OK, that is not exactly a fair critique. While Corker wasn’t ranting and raving, the senator—who announced in September that he will not seek re-election in 2018—said in that same NYT interview that Trump could be putting us “on the path to World War III.” This came shortly after Corker tweeted, in response to a particularly vicious executive tweetstorm, “It’s a shame the White House has become an adult day care center. Someone obviously missed their shift this morning.” These were just the opening numbers in a weeks-long sequence of controlled burns. In an Oct. 24 interview, Corker told CNN that Trump “has great difficulty with the truth,” “has proven himself unable to rise to the occasion,” and that he, Corker, “would not do that [support Trump] again.”
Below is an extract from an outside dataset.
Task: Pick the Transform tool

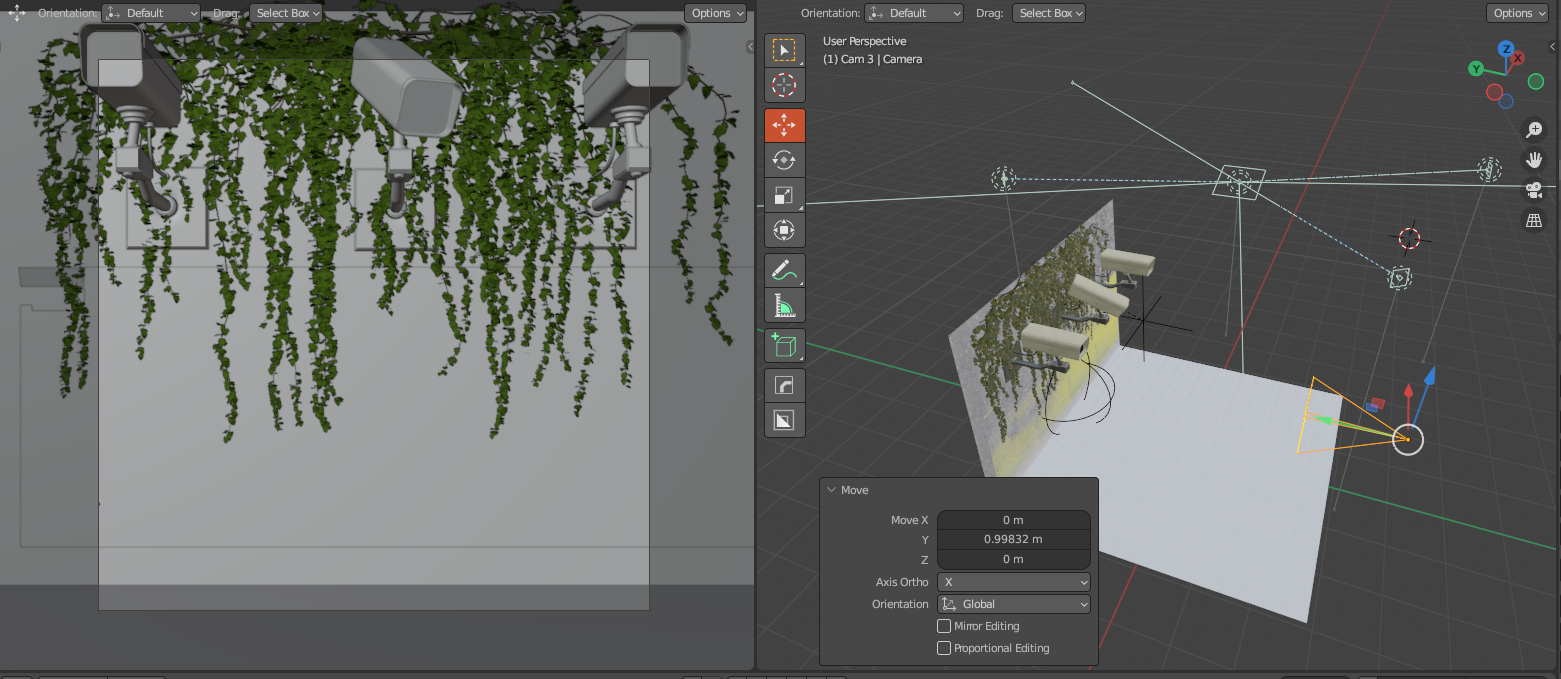Action: click(x=784, y=230)
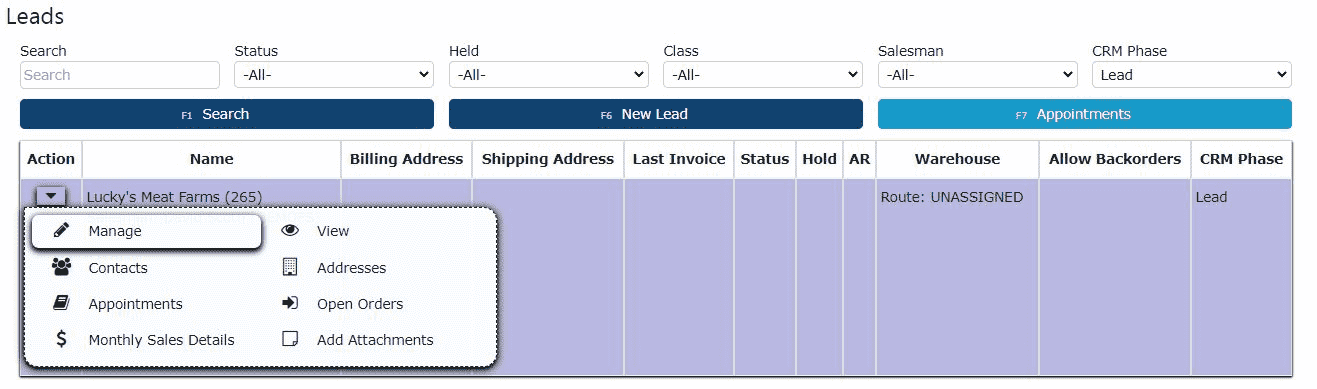
Task: Collapse the Action arrow for Lucky's Meat Farms
Action: click(x=51, y=197)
Trump, for his part, has absorbed Corker’s transformation from corked-up acolyte to uncorked naysayer with great displeasure. Tuesday saw the latest eruption of animosity between the two men on Twitter, as the president posited that Corker “couldn’t get elected dog catcher” in his home state and “is now fighting Tax Cuts.”
In an age lousy with Republican capitulation, we turn our forlorn faces to you, Bob Corker: too liddle, too late, and yet better than nothing at all. Whether your venting will accomplish anything in Washington is debatable. Yet by finally dropping the façade of worried patience and against-all-odds faith in the president’s transubstantiation into a person fit to run a lemonade stand, you have given us a vision of real human emotion—something more true and refreshing than the vapidity we’ve seen from Paul “I Think the President Is Giving Us the Leadership We Need to Get the Country Back on the Right Track” Ryan and frowny, shruggy Ben Sasse.
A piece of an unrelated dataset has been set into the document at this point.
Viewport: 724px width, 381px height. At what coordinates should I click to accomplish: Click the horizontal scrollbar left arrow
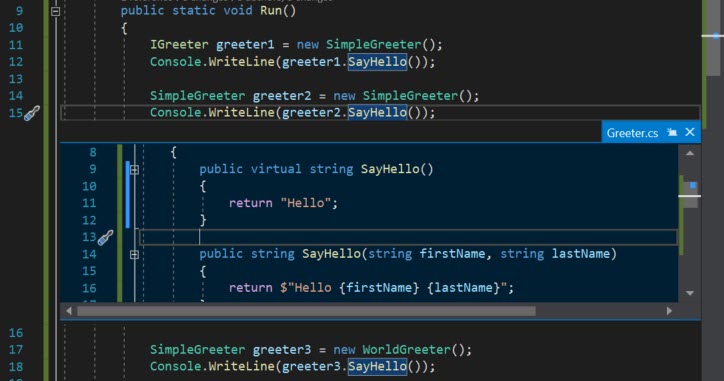(69, 311)
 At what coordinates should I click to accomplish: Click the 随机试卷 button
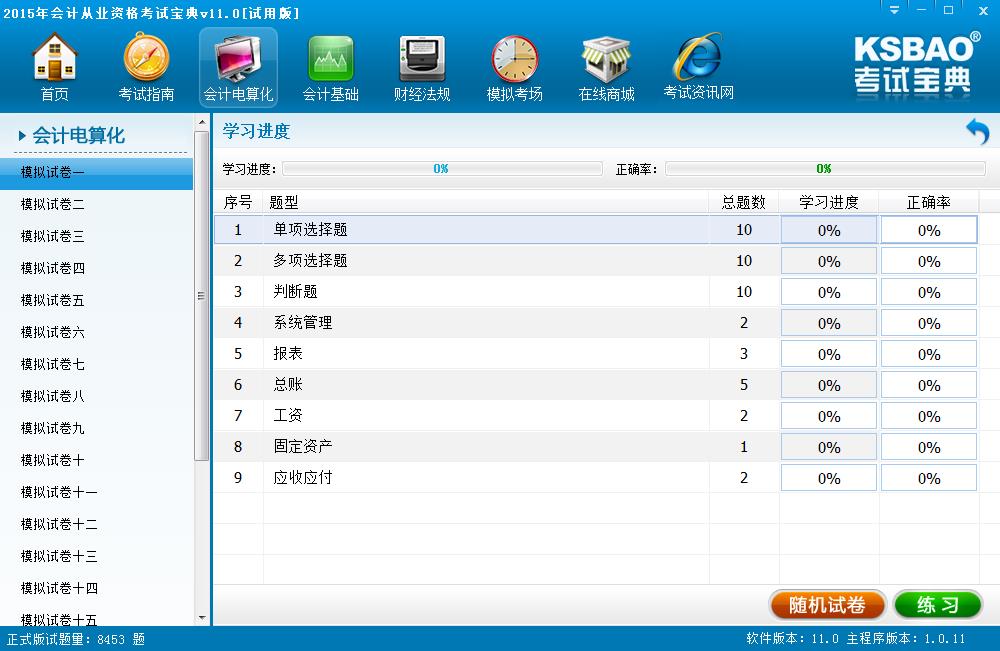coord(827,605)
The conservative tantrum has been a long time coming. Since candidate Trump first hit the campaign trail, Corker has traversed a winding path from true if cautious believer to a (comparatively) no-holds-barred volcano of admonition and dismay. He stood behind the reality television mogul in 2016; simmered through the missteps of February and March; tested the limits of judicious criticism in May; let his emotions escape him in August (“The President has not yet been able to demonstrate the stability nor some of the competence that he needs to demonstrate in order to be successful,” he said in a video); tried to mend bridges in September (“Our relationship is very, very strong,” he promised at a press conference); and went full Cassandra in October, warning that we all might soon perish on account of Trump’s brinksmanship with North Korea. Welcome to the nuclear holocaust, Bob.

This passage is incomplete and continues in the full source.